On those Sea Eagles: Seibold said they lacked a hard edge on Friday teatime, which is coachspeak for not stamping on the jugular when they got the chance.

Manly play some outstanding football at times, but their commitment to the bit is such that they aren’t playing game state enough.

Seibold will have known that 20-4 wasn’t a true reflection of where his team was, but that didn’t preclude shutting up shop and forcing the Raiders to play the expansive footy to make their way back.

Momentum is a huge factor in 2024 footy, but Manly did very little to arrest the change when it came in.

They could have kicked early in sets, forced Canberra to play long, shifted the field position dial and used the fact that they were three tries ahead in their favour. Instead, they kept their style the same and opened the door.

It’s not the first time, either.

Against Parramatta in Round 3, they failed to take a penalty goal that could have slowed the game down, gifting the Eels a route back.

Against the Warriors, Brooks through a Hollywood pass for an interception on the brink of half time that shifted the momentum when he could have played the percentages and got to the interval intact.

In wins over the Titans and Parra at home, they did similar things but got away with it.

‘Was that comeback from Canberra coming?’ can be read in two ways: yes, Canberra weren’t as bad as they looked, but Manly had also shown signs that they had this collapse in them.

(Photo by Brendon Thorne/Getty Images)

Kick – Benji’s veterans

The Tigers are a young side, we’re told, and in some senses that is correct.

They have an average age of 25.35, which is the youngest in the NRL, and considerably lower than the league mean, which is around 27 flat.

On Saturday, the Tigers fielded a spine that included two 19-year-olds, Lachlan Galvin and Latu Fainu, and two 22-year-olds, Jake Simpkin and Jahream Bula, and with that profile, you expect a certain type of play.

What you don’t expect is a total dereliction from those on the field who should know better.

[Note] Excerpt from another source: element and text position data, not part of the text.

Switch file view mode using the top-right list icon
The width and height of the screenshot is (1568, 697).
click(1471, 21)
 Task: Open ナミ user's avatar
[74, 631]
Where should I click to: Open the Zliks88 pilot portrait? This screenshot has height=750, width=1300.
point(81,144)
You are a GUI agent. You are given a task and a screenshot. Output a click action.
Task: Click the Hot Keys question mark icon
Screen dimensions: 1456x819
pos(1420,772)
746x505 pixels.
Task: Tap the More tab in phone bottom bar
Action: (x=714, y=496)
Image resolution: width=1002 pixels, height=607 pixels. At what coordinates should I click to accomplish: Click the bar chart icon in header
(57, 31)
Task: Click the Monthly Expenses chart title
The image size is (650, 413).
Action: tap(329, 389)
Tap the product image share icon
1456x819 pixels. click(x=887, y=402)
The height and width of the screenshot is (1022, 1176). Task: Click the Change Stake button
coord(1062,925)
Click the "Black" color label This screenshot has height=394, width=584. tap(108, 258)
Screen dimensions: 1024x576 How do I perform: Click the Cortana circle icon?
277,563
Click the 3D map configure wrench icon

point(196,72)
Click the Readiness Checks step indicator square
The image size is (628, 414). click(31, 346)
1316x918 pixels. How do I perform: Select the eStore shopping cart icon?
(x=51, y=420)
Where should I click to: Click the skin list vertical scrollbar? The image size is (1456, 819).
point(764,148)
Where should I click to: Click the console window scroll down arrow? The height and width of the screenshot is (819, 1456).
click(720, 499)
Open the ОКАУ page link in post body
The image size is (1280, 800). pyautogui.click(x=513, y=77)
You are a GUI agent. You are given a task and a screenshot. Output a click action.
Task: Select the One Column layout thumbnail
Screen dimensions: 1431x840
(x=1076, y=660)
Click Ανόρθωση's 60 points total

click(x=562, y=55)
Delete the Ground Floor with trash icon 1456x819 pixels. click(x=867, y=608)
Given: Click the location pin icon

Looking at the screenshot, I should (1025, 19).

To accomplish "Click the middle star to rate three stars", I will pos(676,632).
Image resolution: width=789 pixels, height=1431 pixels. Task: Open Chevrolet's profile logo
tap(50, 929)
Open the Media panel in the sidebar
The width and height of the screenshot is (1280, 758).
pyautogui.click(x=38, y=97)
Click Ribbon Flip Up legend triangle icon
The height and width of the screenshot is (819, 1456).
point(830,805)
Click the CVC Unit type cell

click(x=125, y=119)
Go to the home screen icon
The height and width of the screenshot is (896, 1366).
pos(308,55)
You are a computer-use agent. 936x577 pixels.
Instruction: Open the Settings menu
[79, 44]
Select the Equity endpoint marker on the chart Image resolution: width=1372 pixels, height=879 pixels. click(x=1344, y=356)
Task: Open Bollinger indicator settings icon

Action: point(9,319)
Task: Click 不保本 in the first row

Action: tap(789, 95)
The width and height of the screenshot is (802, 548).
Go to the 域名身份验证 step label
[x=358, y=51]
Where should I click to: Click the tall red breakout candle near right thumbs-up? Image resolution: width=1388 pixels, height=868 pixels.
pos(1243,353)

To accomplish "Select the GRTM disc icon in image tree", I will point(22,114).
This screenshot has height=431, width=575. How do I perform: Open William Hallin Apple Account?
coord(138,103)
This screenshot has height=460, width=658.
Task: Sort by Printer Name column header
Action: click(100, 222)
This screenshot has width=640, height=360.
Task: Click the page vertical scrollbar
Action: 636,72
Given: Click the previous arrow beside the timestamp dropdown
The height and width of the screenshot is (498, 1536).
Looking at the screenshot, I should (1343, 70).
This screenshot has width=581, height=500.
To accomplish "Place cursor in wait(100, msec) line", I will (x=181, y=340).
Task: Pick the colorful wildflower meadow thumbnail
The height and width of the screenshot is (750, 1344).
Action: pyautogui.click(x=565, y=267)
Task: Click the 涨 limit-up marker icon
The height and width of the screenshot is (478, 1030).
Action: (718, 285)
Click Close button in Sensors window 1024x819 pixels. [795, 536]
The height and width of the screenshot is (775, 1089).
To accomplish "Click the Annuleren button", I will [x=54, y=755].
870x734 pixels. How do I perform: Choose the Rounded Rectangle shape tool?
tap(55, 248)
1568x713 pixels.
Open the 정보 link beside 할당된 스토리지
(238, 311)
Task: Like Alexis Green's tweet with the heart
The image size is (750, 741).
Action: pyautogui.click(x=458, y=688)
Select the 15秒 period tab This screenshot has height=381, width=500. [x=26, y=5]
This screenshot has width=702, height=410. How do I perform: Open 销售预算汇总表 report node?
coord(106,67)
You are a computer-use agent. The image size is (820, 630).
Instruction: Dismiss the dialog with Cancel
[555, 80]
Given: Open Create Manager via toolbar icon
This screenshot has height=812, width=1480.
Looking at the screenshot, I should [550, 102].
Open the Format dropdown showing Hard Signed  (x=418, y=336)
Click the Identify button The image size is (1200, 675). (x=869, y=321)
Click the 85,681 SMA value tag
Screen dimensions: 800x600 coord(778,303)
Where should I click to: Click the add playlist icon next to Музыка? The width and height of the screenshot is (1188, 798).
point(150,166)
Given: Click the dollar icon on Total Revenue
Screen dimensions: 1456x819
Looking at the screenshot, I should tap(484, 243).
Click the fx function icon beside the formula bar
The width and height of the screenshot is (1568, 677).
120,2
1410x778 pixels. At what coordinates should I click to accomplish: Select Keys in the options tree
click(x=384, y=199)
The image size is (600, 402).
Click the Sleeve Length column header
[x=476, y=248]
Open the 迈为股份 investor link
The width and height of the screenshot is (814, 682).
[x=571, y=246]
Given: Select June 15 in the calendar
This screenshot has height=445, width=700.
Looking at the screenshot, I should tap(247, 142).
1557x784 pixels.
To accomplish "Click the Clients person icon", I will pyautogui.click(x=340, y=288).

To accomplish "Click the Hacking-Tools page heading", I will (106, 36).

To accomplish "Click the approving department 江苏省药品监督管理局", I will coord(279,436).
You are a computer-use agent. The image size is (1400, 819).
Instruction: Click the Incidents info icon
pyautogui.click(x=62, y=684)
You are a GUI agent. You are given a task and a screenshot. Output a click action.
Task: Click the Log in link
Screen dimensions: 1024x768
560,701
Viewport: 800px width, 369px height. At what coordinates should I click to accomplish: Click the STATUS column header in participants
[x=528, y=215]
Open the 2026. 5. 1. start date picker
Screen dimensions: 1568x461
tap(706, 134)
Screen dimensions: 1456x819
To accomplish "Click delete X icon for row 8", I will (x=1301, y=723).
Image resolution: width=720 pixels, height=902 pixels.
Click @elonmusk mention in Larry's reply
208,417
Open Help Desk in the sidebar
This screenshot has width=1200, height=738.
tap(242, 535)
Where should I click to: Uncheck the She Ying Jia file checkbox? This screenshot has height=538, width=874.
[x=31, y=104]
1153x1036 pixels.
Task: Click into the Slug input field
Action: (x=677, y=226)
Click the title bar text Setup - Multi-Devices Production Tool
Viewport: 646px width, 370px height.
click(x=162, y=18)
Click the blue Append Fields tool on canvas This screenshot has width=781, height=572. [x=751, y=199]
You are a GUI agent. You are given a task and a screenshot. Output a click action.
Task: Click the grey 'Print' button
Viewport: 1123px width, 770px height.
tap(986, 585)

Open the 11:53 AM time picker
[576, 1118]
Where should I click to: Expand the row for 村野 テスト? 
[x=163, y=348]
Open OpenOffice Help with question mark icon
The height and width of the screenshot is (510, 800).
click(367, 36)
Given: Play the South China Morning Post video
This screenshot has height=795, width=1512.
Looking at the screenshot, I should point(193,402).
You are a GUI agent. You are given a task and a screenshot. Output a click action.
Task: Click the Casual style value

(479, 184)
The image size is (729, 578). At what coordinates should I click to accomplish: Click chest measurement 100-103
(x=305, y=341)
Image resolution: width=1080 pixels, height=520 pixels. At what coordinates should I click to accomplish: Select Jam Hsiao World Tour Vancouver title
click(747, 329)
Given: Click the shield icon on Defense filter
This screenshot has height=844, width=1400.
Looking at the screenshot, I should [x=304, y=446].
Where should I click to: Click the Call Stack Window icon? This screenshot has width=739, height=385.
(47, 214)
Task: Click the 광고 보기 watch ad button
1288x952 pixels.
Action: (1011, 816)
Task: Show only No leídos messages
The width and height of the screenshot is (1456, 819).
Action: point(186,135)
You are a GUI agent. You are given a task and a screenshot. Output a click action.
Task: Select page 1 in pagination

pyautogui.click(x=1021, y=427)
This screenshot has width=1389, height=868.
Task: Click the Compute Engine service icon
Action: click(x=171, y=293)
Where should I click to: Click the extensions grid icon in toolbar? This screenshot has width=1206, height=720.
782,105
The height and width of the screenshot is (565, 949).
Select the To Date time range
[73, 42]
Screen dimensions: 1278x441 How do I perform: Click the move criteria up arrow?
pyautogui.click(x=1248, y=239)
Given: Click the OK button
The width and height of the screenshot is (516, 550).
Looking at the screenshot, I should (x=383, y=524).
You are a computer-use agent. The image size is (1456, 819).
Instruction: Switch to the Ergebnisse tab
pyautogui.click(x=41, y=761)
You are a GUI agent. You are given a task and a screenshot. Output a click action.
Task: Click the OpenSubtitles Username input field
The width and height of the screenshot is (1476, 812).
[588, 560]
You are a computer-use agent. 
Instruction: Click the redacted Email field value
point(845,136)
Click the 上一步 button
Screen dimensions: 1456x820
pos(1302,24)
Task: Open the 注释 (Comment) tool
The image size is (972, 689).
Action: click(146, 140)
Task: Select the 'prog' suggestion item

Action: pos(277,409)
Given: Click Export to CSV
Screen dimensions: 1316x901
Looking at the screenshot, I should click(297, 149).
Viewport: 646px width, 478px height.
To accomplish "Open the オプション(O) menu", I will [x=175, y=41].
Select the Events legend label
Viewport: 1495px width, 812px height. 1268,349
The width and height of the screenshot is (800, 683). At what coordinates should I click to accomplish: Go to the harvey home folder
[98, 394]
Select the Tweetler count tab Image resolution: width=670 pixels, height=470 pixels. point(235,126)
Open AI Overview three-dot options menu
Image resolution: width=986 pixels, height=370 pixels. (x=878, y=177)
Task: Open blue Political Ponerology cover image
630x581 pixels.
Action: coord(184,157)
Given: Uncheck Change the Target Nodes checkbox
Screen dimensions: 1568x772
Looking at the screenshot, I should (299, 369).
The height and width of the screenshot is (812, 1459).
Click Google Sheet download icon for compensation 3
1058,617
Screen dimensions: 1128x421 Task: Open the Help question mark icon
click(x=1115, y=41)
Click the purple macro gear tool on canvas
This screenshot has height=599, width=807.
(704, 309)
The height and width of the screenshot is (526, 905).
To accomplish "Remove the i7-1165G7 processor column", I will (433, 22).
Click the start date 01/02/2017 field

33-year-old Aiden Sezer pulling off the most obvious hip drop of the season in the shadow his own posts earned himself a four-week ban and, more pertinently at the time, gifting two points that allowed the Dogs to take a lead they would never relinquish.

Whatever you think of Badger’s performance with the whistle, she didn’t deserve to spend the second half being berated by John Bateman, who is 30 and has over 250 games of senior football behind him.